| Task description |
Would you copy the full listing that follows without changing a thing?

| The input |
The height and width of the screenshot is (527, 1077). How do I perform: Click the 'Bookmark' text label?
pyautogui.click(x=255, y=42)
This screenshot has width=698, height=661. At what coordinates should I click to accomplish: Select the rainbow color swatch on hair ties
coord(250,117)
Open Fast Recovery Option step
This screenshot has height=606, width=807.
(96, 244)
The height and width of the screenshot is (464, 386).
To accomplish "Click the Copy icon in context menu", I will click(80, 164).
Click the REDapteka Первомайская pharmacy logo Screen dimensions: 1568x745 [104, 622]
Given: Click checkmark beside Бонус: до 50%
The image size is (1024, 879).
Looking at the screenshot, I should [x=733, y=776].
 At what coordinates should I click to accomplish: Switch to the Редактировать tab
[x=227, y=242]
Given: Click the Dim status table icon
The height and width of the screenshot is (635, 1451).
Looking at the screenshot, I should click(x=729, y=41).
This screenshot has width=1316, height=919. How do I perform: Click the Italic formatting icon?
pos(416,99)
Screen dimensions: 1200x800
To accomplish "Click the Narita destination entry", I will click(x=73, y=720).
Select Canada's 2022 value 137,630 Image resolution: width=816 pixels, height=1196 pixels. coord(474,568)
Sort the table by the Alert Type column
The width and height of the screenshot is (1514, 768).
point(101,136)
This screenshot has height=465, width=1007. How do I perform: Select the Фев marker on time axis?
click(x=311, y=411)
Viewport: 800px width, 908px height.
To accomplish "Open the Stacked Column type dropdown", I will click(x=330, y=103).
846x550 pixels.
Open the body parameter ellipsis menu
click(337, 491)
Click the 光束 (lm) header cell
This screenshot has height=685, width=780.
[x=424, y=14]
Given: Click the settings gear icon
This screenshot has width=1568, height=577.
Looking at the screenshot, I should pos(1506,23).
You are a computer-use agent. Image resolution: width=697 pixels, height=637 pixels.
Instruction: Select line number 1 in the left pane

| Output for this task |
The height and width of the screenshot is (527, 1077). How do I perform: Click the 'Bookmark' text label?
pyautogui.click(x=255, y=42)
This screenshot has width=698, height=661. At what coordinates should I click to accomplish: Select the rainbow color swatch on hair ties
coord(250,117)
Open Fast Recovery Option step
This screenshot has height=606, width=807.
(96, 244)
The height and width of the screenshot is (464, 386).
To accomplish "Click the Copy icon in context menu", I will click(80, 164).
Click the REDapteka Первомайская pharmacy logo Screen dimensions: 1568x745 [104, 622]
Given: Click checkmark beside Бонус: до 50%
The image size is (1024, 879).
Looking at the screenshot, I should [x=733, y=776].
 At what coordinates should I click to accomplish: Switch to the Редактировать tab
[x=227, y=242]
Given: Click the Dim status table icon
The height and width of the screenshot is (635, 1451).
Looking at the screenshot, I should click(x=729, y=41).
This screenshot has width=1316, height=919. How do I perform: Click the Italic formatting icon?
pos(416,99)
Screen dimensions: 1200x800
To accomplish "Click the Narita destination entry", I will click(x=73, y=720).
Select Canada's 2022 value 137,630 Image resolution: width=816 pixels, height=1196 pixels. coord(474,568)
Sort the table by the Alert Type column
The width and height of the screenshot is (1514, 768).
point(101,136)
This screenshot has height=465, width=1007. How do I perform: Select the Фев marker on time axis?
click(x=311, y=411)
Viewport: 800px width, 908px height.
To accomplish "Open the Stacked Column type dropdown", I will click(x=330, y=103).
846x550 pixels.
Open the body parameter ellipsis menu
click(337, 491)
Click the 光束 (lm) header cell
This screenshot has height=685, width=780.
[x=424, y=14]
Given: Click the settings gear icon
This screenshot has width=1568, height=577.
Looking at the screenshot, I should pos(1506,23).
You are a computer-use agent. Image resolution: width=697 pixels, height=637 pixels.
Instruction: Select line number 1 in the left pane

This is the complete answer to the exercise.